Immune checkpoint inhibitors (ICIs) are a standard treatment across cancers, yet most patients do not respond, and existing biomarkers generalize poorly across tumor types and therapies. Here we present COMPASS, a pan-cancer foundation model that predicts immunotherapy response from bulk tumor transcriptomes using a concept bottleneck transformer. COMPASS encodes gene expression through 44 biologically grounded immune concepts representing immune cell states, tumor-microenvironment interaction and signaling pathways. Trained on 10,184 tumors across 33 cancer types, COMPASS achieves better average performance than 22 methods across 16 clinical cohorts spanning seven cancers and six ICIs, improving accuracy by 8.5% and area under the precision-recall curve by 15.7% on average across cohorts. COMPASS generalizes to cancer types and treatments not represented during fine-tuning and may inform indication selection and patient stratification.
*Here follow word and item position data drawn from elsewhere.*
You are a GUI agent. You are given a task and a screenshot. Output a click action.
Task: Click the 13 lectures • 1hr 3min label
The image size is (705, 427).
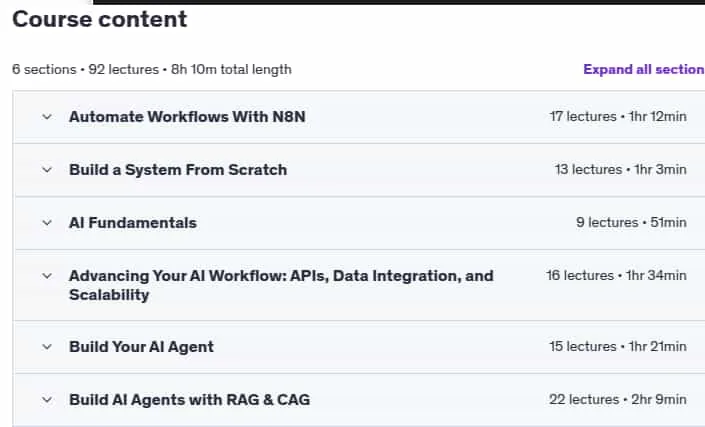point(620,169)
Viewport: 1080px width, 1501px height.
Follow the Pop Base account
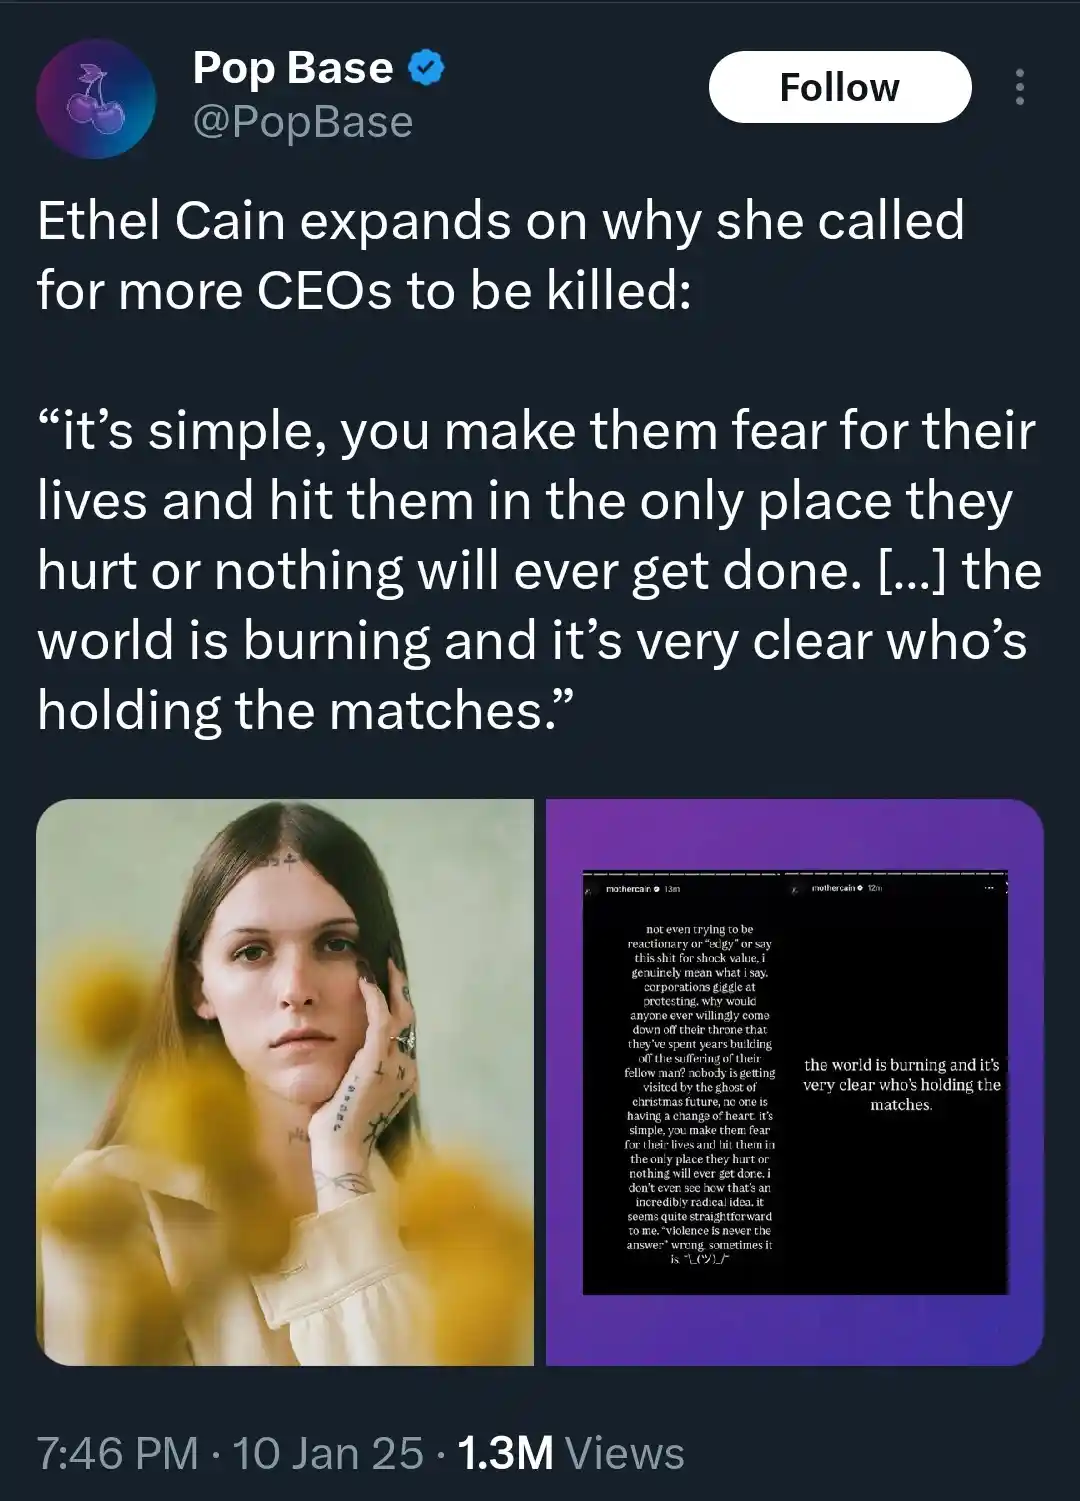pos(840,87)
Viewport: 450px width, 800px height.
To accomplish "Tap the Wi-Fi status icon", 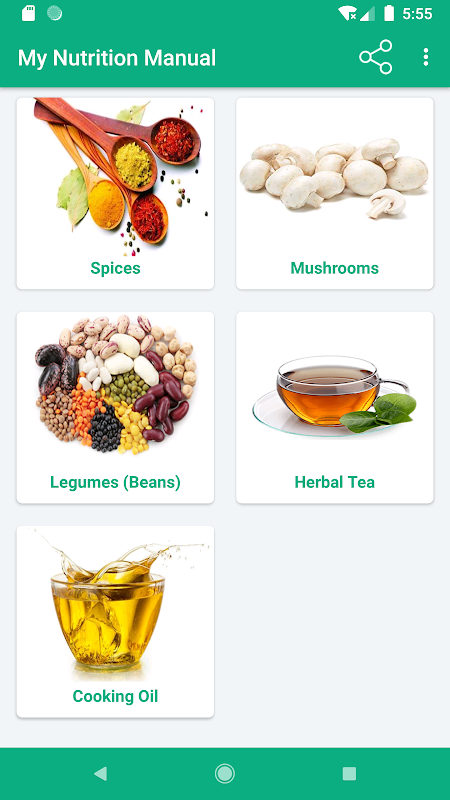I will point(347,13).
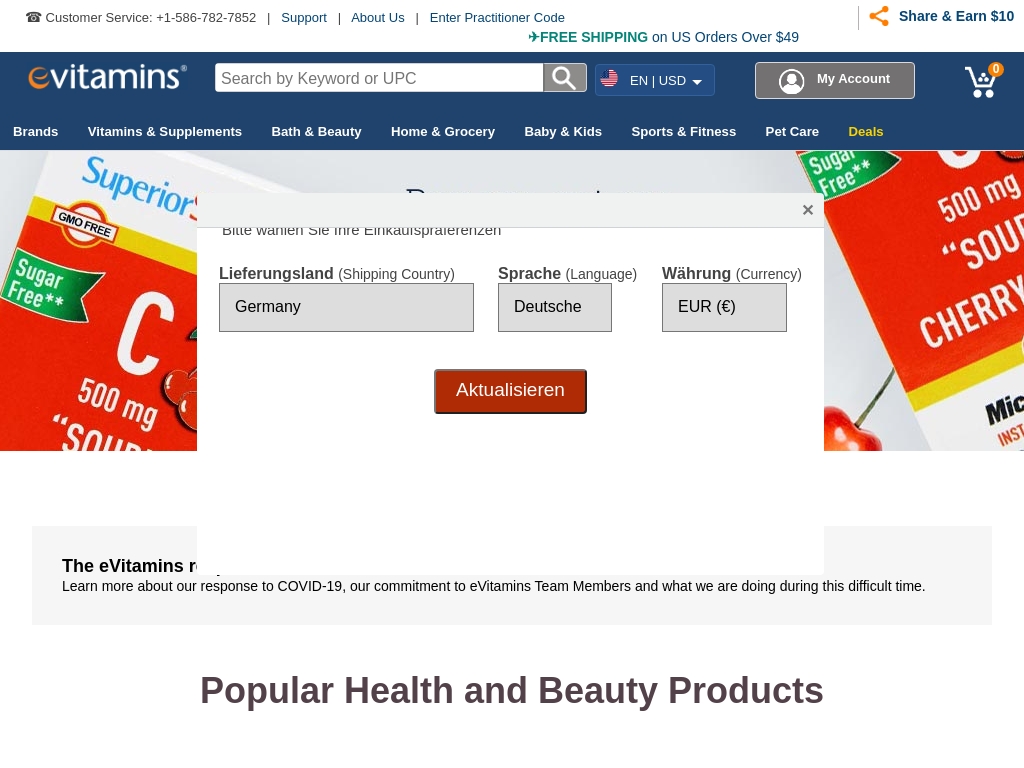Image resolution: width=1024 pixels, height=768 pixels.
Task: Open the Lieferungsland Germany dropdown
Action: pos(346,308)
In survival analyses, patients classified by COMPASS as responders had longer overall survival (hazard ratio = 4.7, P < 0.0001). Personalized response maps connect gene expression to immune concepts, identifying programs associated with response and resistance; in immune-inflamed non-responders, COMPASS highlights programs including TGFβ signaling, endothelial exclusion, CD4+ T cell dysfunction and B cell deficiency. COMPASS predicts immunotherapy response and provides hypothesis-generating mechanistic insight for trial design and translational studies.